The results revealed that misclassification by at least 1 assessment occurred in 301 (35.7%) causes, misclassification by 2 or more assessments occurred in 113 (13.4%), and 14 (1.7%) were misclassified by all 3. The overall dementia misclassification rates for the MMSE, MIS, and AN were 21%, 16%, and 14%, respectively. The number of participants with false-positives that met the criteria for CIND were 114 (74.5%), 64 (82.1%), and 46 (82.1%), respectively, while the number of true-negatives that met the criteria for CIND were lower—117 (30.8%), 167 (36.7%) and 185 (38.8%), respectively.

“Our results suggest that knowing the specific limitations of each test can help clinicians decide which test is the most appropriate for their patient,” Ranson explained. “There is currently no strong evidence to suggest one particular test is best for everyone. From our findings, it appears that currently the best test depends on the clinical context and patient characteristics. Our results also highlighted the importance of obtaining informant-reported memory ratings of the patient when possible, for example from a spouse or close family member. This can be taken into account when interpreting the brief test results.”

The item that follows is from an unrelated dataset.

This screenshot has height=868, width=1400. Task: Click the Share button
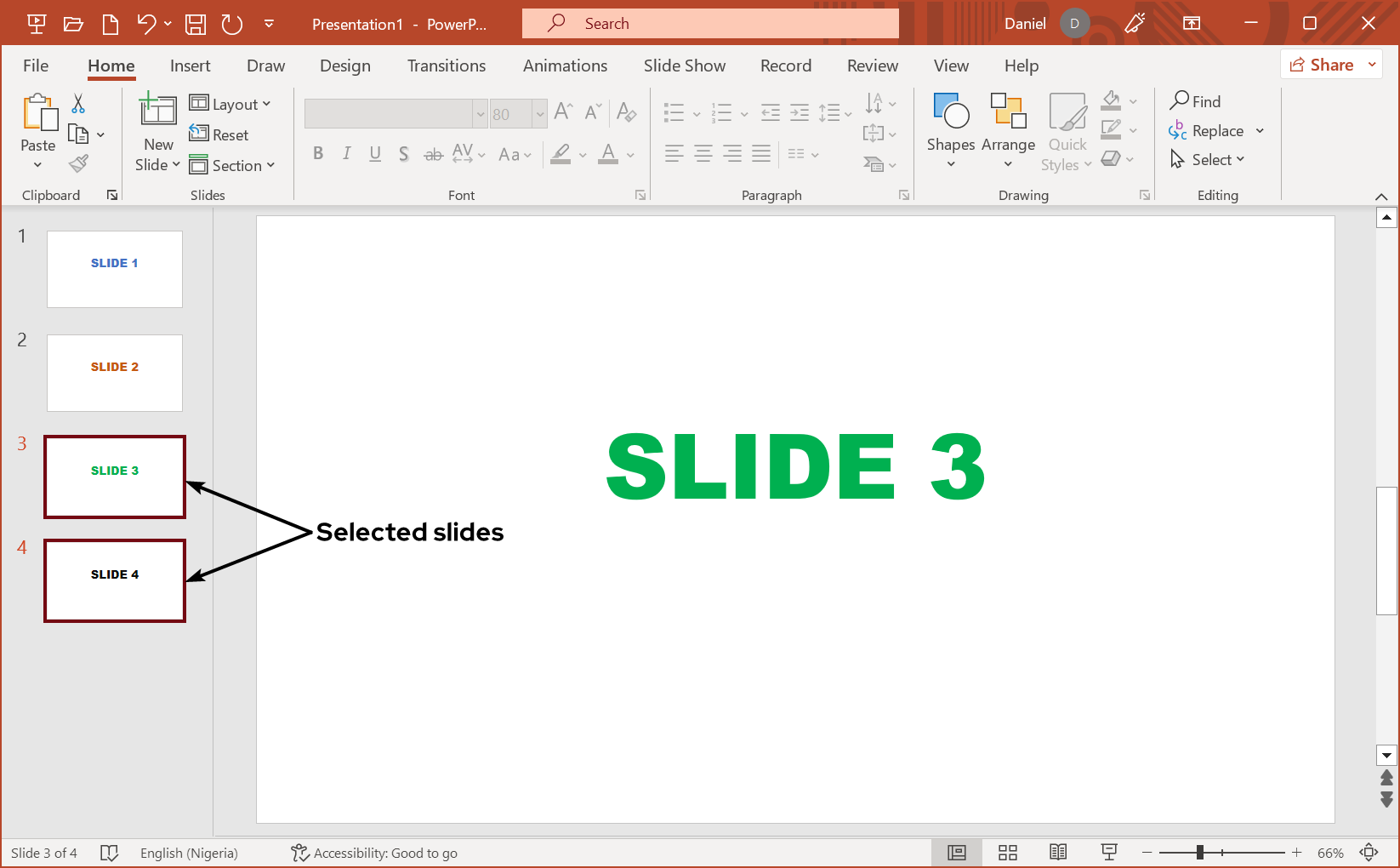(1329, 64)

Researchers identified different patterns of predictors for misclassification by each assessment and found 7 variables that predicted false-negatives on only 1 assessment: For the MMSE, years of education predicted higher false negatives (odds ratio (OR) 1.23, 95% CI 1.07—1.40); age, APOE E4 non-carrier, depression, and absence of informant-rated memory decline for MIS; not residing in a nursing home (OR 4.85, 95% CI 1.27—18.45) and physical activity for AN. The absence of self- and informant-rated poor memory predicted false-negatives on the MIS and AN; and there were no consistent predictors of false-negatives on all assessments.

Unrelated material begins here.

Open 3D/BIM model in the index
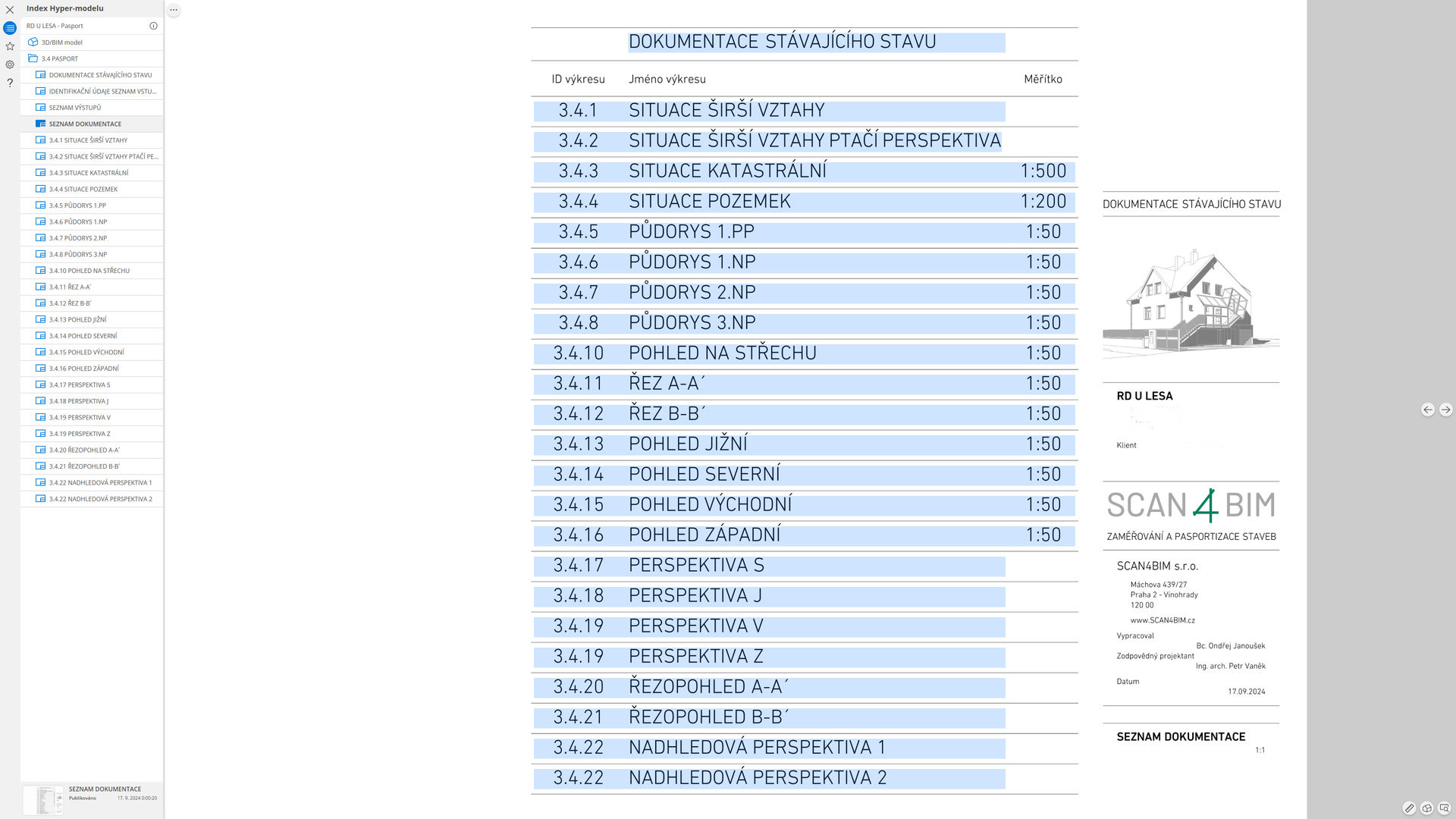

There were 5 variables that predicted false-positives on only 1 assessment: Lower education (OR 0.77, 95% CI 0.70—0.83), illiteracy, visual impairment, and APOE E3 for MMSE; and Hispanic ethnicity for AN. There were no predictors reported specific to false-positives on the MIS. Three predictors were associated with false-positives on 2 assessments: Age for the MIS and AN; and nursing home residency and African-American ethnicity for the MMSE and AN. Similarly, to the false-negative predictors, there were no consistent predictors of false-positive across all assessments. While a wide range of predictors were identified, there was only 1 predictor consistent across all assessments: Absence of informant-rated poor memory for overall misclassification.

“Brief tests like these are routinely used in primary care to help clinicians decide which patients would benefit from a referral for a full dementia investigation, which involves a longer, more comprehensive assessment,” said Ranson. “Brief tests are an important initial filter in the early stages of the dementia pathway, to identify those likely to have dementia. It is vital that we work to improve this initial stage of dementia identification, to avoid missed cases and unnecessary referrals.”

When asked if new tests should be created to avoid bias, Ranson explained that “Previously, there has been a tendency to simply create new tests or adjustments in an attempt to overcome limitations of existing tests. Clinicians now have many brief tests to choose from, which all have limitations and biases and there is a lack of evidence-based guidance for selecting the right one. This research has motivated us to think differently about cognitive testing. We are now developing new technology using machine learning and artificial intelligence to help clinicians get the best outcome for their patients."

“Looking forward, there is definitely a great deal of room for improvement in the diagnostic pathway, particularly this initial stage of brief testing,” Ranson concluded. “We desperately need more accurate and less biased ways of detecting dementia swiftly in clinic. We are currently working hard to improve these conventional tests with a more personalized and adaptive approach to dementia identification.”


Ranson J, Kuźma E, Hamilton W, et al. Predictors of dementia misclassification when using brief cognitive assessments. Neurology. 2019;9(1):1—9. doi: 10.1212/CPJ.0000000000000566.